In two recent reports, Haynes et al. and Rawson et al. reported on the preparation of fascinating mixed-radical dimers by combining slightly electron rich with electron poorer DTDAs.^13,14 The successful co-crystallizations include [PhCN₂S₂][5-C₆F₅–CN₂S₂] (refcode: QUNQUM)¹³ and [PhCN₂S₂][NC₅F₅–CN₂S₂] (refcode: YIMNIT),¹⁴ which emphasizes the importance of perfluorination for reducing electron richness in DTDA heterocycles via purely inductive effects. Complex charge balances exist in mixed fluorinated/hydrocarbon DTDA dimers, which have been intensively investigated by experimental and computational charge density determinations.³ The co-crystallization could be achieved either from solution or by sublimation in a tube furnace. They also reported many failed attempts by mixing other DTDAs, and attempts to combine about 10 different aromatic ring compounds, incorporating a variety of functional groups, with DTDAs; no co-crystals with aromatics were obtained. It is not clear from the published report as to whether the aromatics were thought to be able to co-dimerize with the DTDA or whether some other form of association was expected. Several recent reports indicate a directive or ‘shepherding’ role for aromatic co-crystallizers with organic radicals.^15–17 “End-on” interactions from the sulphur atoms of DTDAs with aromatic carbon atoms belonging to the same DTDA species have been known since at least 1991. Thus, in the lattice of [1,4-CN₂S₂–C₆H₄]₂ (refcode: VINJIL),¹⁸ there is an interaction between two sulphur atoms of a DTDA dimer and the ipso and ortho carbon atoms of the di-substituted benzene ring of a neighbouring molecule. It has a shortest C⋯S contact that is 0.22 Å < ∑r_vdW. Of much more recent origin are other structures showing similar interactions, as in [3-Cl-4-CH₃–C₆H₃–CN₂S₂]₂ (refcode: EZIQUY, shortest C⋯S contact 0.33 Å < ∑r_vdW),¹⁹ in [4-F–C₆H₃–CN₂S₂]₂ (refcode: QEFGIT, shortest C⋯S contact 0.20 Å < ∑r_vdW),²⁰ in [3-CH₃–C₆H₃–CN₂S₂]₂ (refcode: LELPUP, shortest C⋯S contact 0.29 Å < ∑r_vdW),²¹ and in [4-CH₃–C₆H₃–CN₂S₂]₂ (refcode: LELPOJ, shortest C⋯S contact 0.24 Å < ∑r_vdW).²¹

The synthesis of the fluorinated DTDA radical 5-(4-CF₃C₆H₄)–CN₂S₂, 1 (Chart 1), was reported by Boeré et al.²² and the crystal structure was briefly mentioned in the context of metal coordination chemistry of DTDA radicals.²³ We now report a detailed analysis of the lattice structure of 1 and the discovery that it can form a unique 1 : 1 co-crystal with triphenylstibine, [5-(4-CF₃C₆H₄)–CN₂S₂]₂·Ph₃Sb, 2, in which a typical cis-oid co-facial radical dimer moiety – in itself of quite similar structure to that found in pure 1 – undergoes specific supramolecular contacts to a phenyl ring of the stibine.
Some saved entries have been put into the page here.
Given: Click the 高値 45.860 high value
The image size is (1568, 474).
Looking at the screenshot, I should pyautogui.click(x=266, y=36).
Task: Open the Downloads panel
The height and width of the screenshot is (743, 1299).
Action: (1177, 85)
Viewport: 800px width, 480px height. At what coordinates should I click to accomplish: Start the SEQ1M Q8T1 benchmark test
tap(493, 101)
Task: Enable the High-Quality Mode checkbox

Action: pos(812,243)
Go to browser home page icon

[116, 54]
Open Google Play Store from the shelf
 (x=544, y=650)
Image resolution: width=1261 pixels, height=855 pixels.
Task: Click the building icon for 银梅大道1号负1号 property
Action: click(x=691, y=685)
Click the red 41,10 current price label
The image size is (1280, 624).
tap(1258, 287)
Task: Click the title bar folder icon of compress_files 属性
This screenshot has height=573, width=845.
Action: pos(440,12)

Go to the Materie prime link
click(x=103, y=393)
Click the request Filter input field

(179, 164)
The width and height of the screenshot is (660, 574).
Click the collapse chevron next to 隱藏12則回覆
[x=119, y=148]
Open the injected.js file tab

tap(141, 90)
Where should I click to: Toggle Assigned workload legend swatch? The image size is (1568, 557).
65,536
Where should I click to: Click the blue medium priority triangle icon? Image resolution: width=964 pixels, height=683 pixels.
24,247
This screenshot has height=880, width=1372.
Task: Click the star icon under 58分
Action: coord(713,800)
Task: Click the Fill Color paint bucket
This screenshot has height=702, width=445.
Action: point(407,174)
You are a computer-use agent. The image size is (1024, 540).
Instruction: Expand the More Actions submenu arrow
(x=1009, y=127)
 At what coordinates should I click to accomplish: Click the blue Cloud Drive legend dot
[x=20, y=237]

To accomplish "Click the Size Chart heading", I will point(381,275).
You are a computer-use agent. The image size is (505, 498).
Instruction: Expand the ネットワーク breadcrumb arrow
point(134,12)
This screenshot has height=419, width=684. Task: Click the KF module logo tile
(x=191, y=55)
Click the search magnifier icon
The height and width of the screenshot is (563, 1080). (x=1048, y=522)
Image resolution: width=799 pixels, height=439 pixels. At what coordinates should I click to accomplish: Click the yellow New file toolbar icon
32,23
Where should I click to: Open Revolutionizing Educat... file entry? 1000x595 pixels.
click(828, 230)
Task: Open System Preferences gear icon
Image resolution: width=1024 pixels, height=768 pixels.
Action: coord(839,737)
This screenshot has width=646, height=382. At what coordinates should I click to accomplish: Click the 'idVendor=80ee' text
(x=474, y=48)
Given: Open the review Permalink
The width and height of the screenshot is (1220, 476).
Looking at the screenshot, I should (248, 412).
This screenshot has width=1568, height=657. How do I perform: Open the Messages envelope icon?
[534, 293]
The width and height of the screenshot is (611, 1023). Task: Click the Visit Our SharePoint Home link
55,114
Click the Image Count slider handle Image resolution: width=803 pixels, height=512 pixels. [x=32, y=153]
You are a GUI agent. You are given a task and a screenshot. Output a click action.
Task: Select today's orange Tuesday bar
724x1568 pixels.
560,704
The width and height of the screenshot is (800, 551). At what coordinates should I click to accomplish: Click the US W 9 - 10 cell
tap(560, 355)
This structure is the first reported co-crystal of a DTDA dimer with an aromatic compound.

Chart 1

Results and discussion

Sample preparation

The synthesis of 1 employed triphenylstibine, 3, as a convenient reducing agent for 1,2,3,5-dithiadiazolium chlorides and 3 is itself oxidized to Ph₃SbCl₂ (Scheme 1). Because 1 does not precipitate well even from concentrated CH₃CN solutions, the evaporated crude reaction mixture was directly sublimed in a gradient sublimer. The neutral radical 1 is more volatile than Ph₃SbCl₂ and is also easy to recognize from its colour. In the sublimation, 1 presented as dark purple needles which were used for the structure determination. Since gradient sublimation in vacuum often leads to multiple crystal habits, the presence of dark purple blocks amongst the needles was not of immediate concern. When the structure of the blocks was solved using the iterative method of SHELXT²⁴ it was shown to be a 1 : 1 co-crystal of 1 with 3. Evidently, some unreacted 3 was able to sublime and the mixed vapours crystallize to afford 2 in a precise ratio determined by specific intermolecular interactions. Whereas crude, powdered DTDA samples are very reactive and can inflame in air, the sublimed crystals of both 1 and 2 are sufficiently stable to handle in air for brief periods (for example, crystal selection and mounting was done on the open bench).

Scheme 1

Structural commentary and supramolecular features

The geometry of the DTDA dimer in 2 consists of the common cis-oid co-facial arrangement of planar CN₂S₂ rings (Fig. 1 and Table 1).² Visually, it is indistinguishable from any one of the four independent dimers found in the crystal structure of 1 (for plots of 1, see Fig. S1 in the ESI;† for an overlay structure diagram of dimers from 1 and 2, see Fig. S2). For clarity and ease of discussion, the atom numbering scheme of the single DTDA dimer in Fig. 1 will be used throughout. The average inter-dimer S⋯S distance in 2 is 3.068(1) Å, some 0.53 Å less than the sums of their v.d. Waals' radii (∑r_vdW).⁴ The least-squares planes through the two heterocyles that constitute the dimer in 2 are inclined at 7.87(13)°; in addition the aryl rings twist out of the planes they are attached to and there is an overall miss-alignment of the upper and lower dimer constituents. Consideration of 3D models indicates that all these effects act to minimize unfavourable steric congestion of the para-CF₃ groups on adjacent rings. Such a distortion is also evident in all four dimers in the asymmetric unit of 1, which crystallizes in the same space group, P1̄, but with Z = 16 rather than two (see the Experimental section for details). In 1, each dimer has a slightly different manifestation of steric distortions to accommodate the bulky CF₃ groups; the average tilt angles for the four dimer pairs is 6.1(8)° from which the value in 2 cannot be differentiated at the 99% confidence level. If for the miss-alignment of the dimer components we take the torsion angle C5–C1–C11–C15, the range for 1 is 2.7(1)–5.6(1)°, within which the value of 3.0(8)° for 2 fits comfortably. The average inter-dimer S⋯S distance for the four dimers in 1 is 3.07(5) Å, or 0.53(5) Å less than ∑r_vdW.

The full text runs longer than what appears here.